Final assembly is easy. Screw the section back into the barrel in a clockwise (righty tighty) fashion. Some old manuals say that you should put rubber cement on the threads (you can see the remains of old rubber cement on the starting photos) to help seal the barrel, but it isn’t necessary and only gives future restorers a bigger headache. The threads seal the section and barrel nicely on their own.

At this point, you have a pen that is ready to write. I, generally, give the pen 24 hours to let the shellac set completely. Then I test it with water, flushing out any remaining old ink while making sure it fills properly.

If you want it to looks its best, you can do a wet sanding that will remove a thin layer of the plastic, removing most surface scratches and stains. It also can enhance the color a bit. Unfortunately, it also makes the remaining imprint shallower or removes it entirely, which is a reason to be judicious in deciding which pens to wet sand. Yet, how to wet sand a pen is worthy of an article on to itself.

Apologies to a Parker 51

Time and again, I’ve mentioned the fountain pen that got me hooked into this crazy lifestyle. It was my mother’s father’s Sheaffer Balance Lifetime. Yet, I have another grandparental pen that never gets much publicity. It is a Parker 51 from my father’s side of the family.

- - - - -

**Directives:**
A – Translate this sentence from the pen restoration text into Spanish: "The threads seal the section and barrel nicely on their own."
B – Which pen parts are named in the first paragraph of the pen restoration text?
The lines after this point play no part in the work here.

**Records:**
- - - - -

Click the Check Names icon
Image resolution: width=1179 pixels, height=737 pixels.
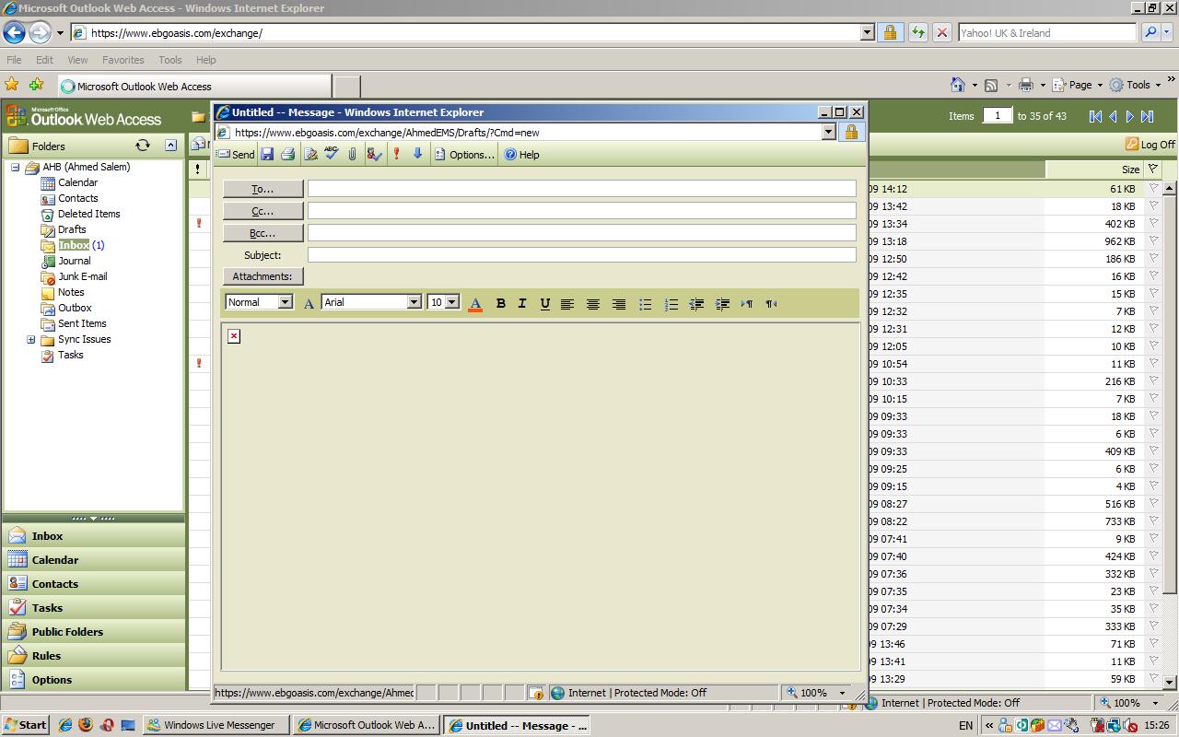[x=374, y=155]
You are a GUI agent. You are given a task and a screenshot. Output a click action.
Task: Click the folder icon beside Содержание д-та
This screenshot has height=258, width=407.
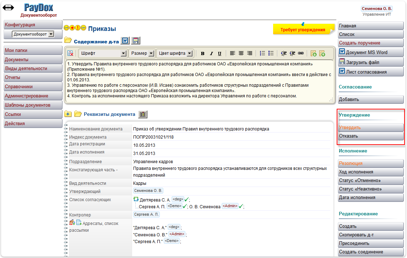(x=69, y=41)
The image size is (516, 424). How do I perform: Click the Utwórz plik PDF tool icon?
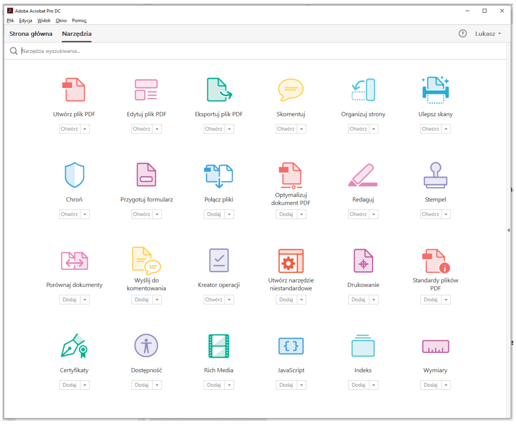(x=74, y=90)
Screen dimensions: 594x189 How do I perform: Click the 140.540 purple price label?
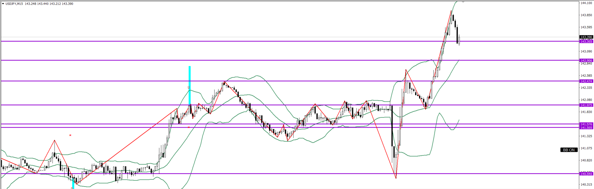point(586,174)
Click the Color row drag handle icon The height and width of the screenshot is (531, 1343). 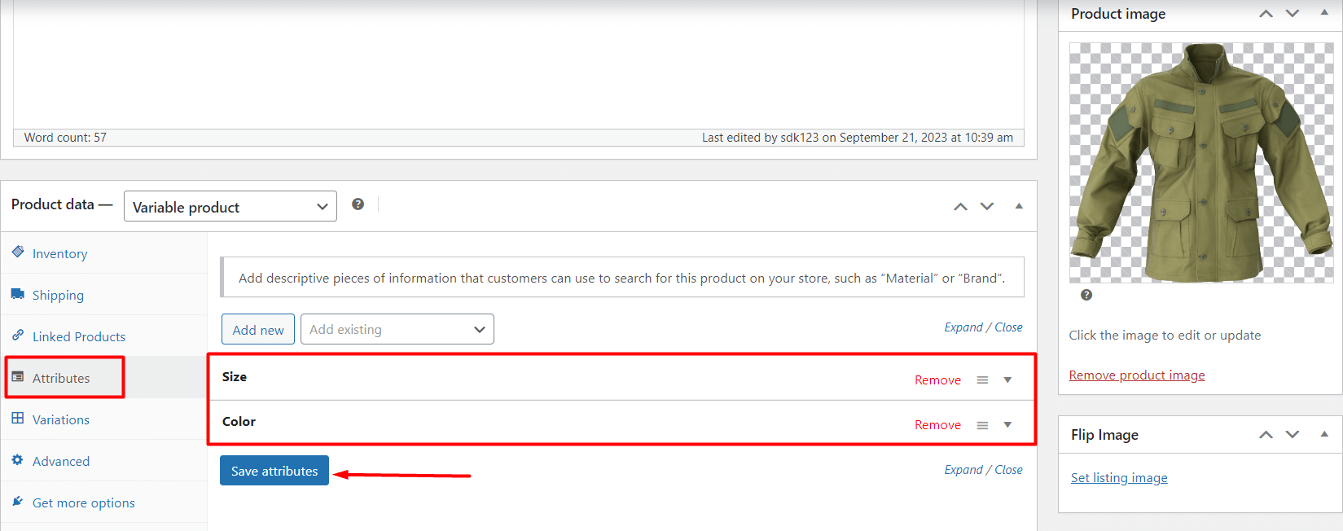[982, 425]
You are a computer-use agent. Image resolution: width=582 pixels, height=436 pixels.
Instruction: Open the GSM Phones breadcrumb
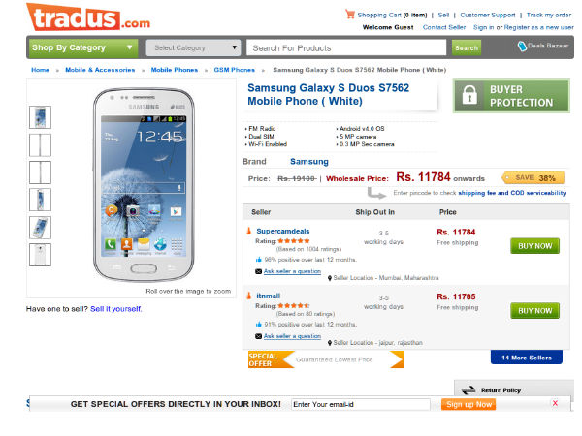(235, 70)
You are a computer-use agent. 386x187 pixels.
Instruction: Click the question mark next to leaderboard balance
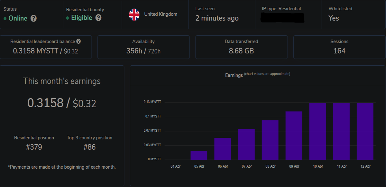pos(78,42)
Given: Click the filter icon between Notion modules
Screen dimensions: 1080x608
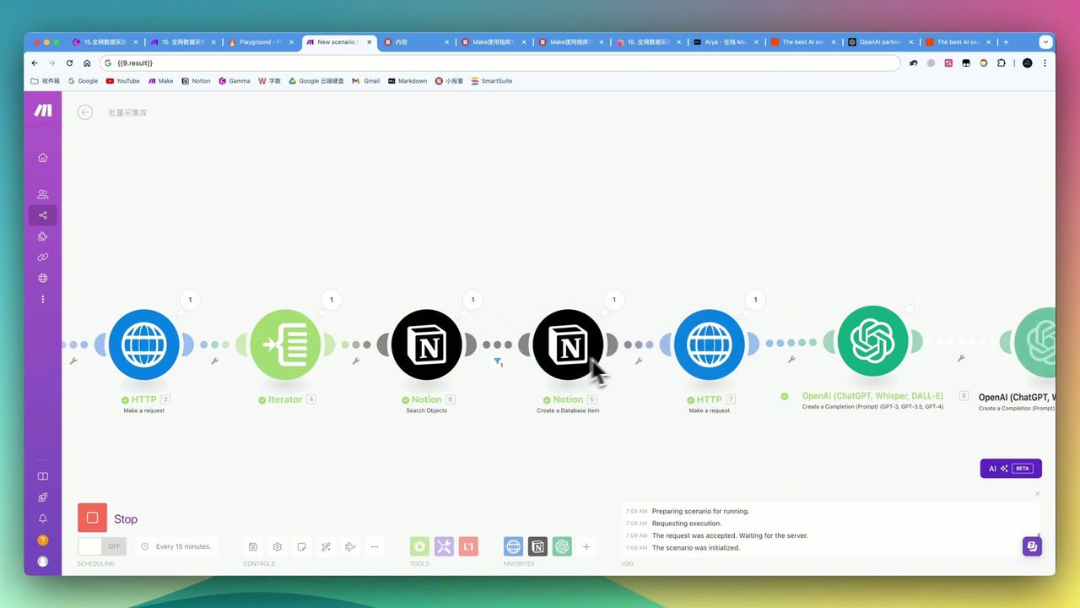Looking at the screenshot, I should (x=498, y=361).
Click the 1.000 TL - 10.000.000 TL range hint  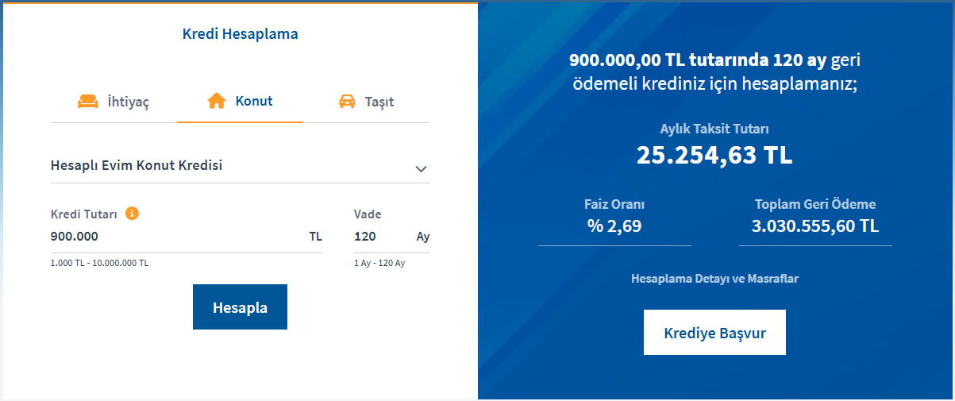click(x=99, y=263)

- - - - -

**Answers to the problems:**
A – Las roscas sellan bien la sección y el cuerpo por sí solas.

B – section, barrel, threads